» **Task to carry out**
Copy the lines of the listing word for word, starting with the line containing "You are a computer-use agent. Screen" and continuing through the line containing "point(581,763)".

-------- Data for processing --------

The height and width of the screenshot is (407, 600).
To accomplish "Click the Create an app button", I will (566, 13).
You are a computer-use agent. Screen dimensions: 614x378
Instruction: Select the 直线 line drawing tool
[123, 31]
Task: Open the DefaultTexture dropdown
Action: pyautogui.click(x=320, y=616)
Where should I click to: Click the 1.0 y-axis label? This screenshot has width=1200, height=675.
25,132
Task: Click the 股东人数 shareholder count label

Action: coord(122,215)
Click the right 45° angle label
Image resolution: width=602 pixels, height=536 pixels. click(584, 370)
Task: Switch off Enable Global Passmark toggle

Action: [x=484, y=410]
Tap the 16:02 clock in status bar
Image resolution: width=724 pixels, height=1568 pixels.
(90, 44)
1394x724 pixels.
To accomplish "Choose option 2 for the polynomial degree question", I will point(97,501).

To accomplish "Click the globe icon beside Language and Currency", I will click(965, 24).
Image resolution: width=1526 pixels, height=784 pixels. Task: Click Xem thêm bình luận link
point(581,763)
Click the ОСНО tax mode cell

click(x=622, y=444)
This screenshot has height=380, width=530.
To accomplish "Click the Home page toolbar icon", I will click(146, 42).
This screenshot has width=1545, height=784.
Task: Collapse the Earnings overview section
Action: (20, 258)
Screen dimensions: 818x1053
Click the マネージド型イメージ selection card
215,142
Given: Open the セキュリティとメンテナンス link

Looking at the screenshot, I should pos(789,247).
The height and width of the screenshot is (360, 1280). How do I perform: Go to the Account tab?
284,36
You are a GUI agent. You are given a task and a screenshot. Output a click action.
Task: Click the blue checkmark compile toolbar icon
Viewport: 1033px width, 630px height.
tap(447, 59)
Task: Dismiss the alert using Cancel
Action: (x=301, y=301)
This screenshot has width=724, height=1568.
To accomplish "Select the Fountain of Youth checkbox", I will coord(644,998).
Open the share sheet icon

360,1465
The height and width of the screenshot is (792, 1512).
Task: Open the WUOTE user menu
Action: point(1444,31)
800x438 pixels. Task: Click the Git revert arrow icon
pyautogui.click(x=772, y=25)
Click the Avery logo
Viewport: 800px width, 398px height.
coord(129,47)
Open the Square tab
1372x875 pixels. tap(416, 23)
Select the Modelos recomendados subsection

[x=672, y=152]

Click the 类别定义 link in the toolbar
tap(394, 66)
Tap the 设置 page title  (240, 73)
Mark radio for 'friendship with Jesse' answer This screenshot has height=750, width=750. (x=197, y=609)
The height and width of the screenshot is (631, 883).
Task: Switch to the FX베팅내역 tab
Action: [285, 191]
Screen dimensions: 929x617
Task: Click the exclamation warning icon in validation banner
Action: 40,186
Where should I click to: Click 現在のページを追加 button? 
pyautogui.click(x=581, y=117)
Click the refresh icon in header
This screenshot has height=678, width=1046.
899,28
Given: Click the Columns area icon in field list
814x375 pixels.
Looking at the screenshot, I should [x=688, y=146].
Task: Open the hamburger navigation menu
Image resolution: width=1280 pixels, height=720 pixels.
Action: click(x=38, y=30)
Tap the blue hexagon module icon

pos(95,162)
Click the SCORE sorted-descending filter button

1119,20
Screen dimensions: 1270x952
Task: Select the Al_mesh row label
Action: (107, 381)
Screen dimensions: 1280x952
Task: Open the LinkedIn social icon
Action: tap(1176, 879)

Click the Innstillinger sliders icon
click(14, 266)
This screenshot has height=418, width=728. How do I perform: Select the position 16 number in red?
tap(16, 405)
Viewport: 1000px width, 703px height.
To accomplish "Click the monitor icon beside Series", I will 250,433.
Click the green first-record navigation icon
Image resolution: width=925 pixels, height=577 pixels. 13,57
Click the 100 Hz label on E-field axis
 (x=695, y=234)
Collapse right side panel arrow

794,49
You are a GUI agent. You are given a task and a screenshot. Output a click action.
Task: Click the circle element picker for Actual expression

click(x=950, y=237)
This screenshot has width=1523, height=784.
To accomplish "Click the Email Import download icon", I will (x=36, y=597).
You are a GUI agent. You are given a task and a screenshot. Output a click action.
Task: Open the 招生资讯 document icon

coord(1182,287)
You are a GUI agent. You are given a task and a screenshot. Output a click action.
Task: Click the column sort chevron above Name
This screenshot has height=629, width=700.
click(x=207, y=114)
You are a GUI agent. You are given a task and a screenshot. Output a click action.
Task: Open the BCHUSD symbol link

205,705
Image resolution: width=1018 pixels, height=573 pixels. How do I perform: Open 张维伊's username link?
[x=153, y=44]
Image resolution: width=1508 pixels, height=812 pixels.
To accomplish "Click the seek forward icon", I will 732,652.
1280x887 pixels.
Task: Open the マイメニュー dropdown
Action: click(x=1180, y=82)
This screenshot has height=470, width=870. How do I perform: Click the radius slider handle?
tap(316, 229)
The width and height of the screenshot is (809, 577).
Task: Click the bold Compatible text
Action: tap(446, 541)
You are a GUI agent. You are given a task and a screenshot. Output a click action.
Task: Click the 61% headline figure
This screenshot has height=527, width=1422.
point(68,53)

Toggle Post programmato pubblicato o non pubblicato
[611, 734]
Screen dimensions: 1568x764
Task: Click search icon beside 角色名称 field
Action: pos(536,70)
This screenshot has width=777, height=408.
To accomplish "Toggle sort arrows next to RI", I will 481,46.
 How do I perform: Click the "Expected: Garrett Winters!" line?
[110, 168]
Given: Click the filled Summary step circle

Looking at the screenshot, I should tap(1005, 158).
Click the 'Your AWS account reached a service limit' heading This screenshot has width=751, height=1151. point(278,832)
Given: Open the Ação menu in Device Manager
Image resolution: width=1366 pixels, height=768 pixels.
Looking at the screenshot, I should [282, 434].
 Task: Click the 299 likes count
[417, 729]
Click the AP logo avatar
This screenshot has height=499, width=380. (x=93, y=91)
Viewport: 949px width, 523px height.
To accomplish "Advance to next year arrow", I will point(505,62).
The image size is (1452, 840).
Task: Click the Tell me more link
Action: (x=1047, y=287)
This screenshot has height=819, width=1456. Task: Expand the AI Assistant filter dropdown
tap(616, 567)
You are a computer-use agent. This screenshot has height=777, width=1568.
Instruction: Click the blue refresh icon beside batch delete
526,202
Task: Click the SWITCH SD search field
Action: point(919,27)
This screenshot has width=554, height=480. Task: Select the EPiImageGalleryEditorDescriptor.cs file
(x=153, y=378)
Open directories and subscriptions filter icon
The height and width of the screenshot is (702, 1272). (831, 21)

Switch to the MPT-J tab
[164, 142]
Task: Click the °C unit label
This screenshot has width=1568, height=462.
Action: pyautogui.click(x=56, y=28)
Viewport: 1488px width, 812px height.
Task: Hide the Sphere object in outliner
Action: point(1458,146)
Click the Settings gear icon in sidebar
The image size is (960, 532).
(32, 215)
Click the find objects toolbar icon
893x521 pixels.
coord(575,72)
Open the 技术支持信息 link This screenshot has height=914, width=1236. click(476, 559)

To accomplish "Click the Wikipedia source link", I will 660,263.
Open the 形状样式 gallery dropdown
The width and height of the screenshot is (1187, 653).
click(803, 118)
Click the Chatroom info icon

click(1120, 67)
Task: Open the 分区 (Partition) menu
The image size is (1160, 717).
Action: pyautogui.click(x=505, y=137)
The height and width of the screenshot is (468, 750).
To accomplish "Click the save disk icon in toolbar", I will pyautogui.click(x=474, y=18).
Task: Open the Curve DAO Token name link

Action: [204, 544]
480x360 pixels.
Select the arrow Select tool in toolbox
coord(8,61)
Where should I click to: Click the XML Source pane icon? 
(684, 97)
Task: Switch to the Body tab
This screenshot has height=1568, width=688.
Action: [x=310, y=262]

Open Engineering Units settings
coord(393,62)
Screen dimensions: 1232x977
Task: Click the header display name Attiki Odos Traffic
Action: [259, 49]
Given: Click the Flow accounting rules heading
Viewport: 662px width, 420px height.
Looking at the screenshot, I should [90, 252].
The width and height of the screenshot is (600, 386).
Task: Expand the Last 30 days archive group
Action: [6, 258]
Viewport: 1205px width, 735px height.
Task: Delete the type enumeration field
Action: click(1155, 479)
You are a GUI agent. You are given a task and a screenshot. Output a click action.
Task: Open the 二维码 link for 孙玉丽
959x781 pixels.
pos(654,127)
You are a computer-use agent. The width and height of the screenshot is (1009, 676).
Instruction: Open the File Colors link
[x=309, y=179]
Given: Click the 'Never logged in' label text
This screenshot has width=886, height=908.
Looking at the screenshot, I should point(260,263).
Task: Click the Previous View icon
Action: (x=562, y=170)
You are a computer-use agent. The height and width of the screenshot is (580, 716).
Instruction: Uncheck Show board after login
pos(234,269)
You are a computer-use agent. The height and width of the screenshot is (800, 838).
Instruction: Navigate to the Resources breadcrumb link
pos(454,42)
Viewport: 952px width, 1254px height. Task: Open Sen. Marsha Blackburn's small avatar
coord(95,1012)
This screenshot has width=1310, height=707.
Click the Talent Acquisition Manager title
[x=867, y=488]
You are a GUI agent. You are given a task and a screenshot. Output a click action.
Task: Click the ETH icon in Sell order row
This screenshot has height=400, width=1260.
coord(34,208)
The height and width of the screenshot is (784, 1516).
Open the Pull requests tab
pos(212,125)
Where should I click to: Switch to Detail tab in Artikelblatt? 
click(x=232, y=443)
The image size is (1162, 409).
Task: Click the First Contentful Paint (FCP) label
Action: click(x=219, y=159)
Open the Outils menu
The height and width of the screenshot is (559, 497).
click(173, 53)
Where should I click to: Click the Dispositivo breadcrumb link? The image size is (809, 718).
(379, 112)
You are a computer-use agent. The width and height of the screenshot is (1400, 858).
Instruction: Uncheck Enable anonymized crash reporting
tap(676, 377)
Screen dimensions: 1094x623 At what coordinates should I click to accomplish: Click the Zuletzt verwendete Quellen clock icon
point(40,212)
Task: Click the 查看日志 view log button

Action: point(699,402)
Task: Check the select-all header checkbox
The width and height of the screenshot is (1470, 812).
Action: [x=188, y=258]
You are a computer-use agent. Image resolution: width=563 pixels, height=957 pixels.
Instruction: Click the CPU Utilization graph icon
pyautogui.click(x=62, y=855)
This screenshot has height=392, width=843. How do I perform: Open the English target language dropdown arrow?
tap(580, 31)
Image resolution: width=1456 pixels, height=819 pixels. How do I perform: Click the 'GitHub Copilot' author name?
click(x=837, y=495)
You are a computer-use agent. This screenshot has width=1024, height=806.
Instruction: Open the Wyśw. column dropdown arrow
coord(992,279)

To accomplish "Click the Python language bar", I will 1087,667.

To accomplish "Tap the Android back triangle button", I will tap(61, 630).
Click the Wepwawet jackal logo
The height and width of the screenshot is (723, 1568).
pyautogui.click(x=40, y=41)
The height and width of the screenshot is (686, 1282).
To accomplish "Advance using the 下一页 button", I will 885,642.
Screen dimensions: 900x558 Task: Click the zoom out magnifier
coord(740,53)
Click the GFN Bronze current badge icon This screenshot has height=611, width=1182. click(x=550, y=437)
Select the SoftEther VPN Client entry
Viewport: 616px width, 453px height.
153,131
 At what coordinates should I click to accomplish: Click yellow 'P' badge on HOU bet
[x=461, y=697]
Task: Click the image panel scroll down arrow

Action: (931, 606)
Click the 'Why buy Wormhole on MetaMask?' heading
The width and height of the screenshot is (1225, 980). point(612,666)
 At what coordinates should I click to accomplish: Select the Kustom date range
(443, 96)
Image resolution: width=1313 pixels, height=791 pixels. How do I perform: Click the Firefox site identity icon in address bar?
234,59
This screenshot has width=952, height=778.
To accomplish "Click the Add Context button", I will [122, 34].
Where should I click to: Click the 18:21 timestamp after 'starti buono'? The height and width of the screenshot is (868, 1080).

--------

» **Final result**
You are a computer-use agent. Screen dimensions: 614x378
Instruction: Select the 直线 line drawing tool
[123, 31]
Task: Open the DefaultTexture dropdown
Action: pyautogui.click(x=320, y=616)
Where should I click to: Click the 1.0 y-axis label? This screenshot has width=1200, height=675.
25,132
Task: Click the 股东人数 shareholder count label

Action: coord(122,215)
Click the right 45° angle label
Image resolution: width=602 pixels, height=536 pixels. click(584, 370)
Task: Switch off Enable Global Passmark toggle

Action: [x=484, y=410]
Tap the 16:02 clock in status bar
Image resolution: width=724 pixels, height=1568 pixels.
(90, 44)
1394x724 pixels.
To accomplish "Choose option 2 for the polynomial degree question", I will point(97,501).

To accomplish "Click the globe icon beside Language and Currency", I will click(965, 24).
Image resolution: width=1526 pixels, height=784 pixels. Task: Click Xem thêm bình luận link
point(581,763)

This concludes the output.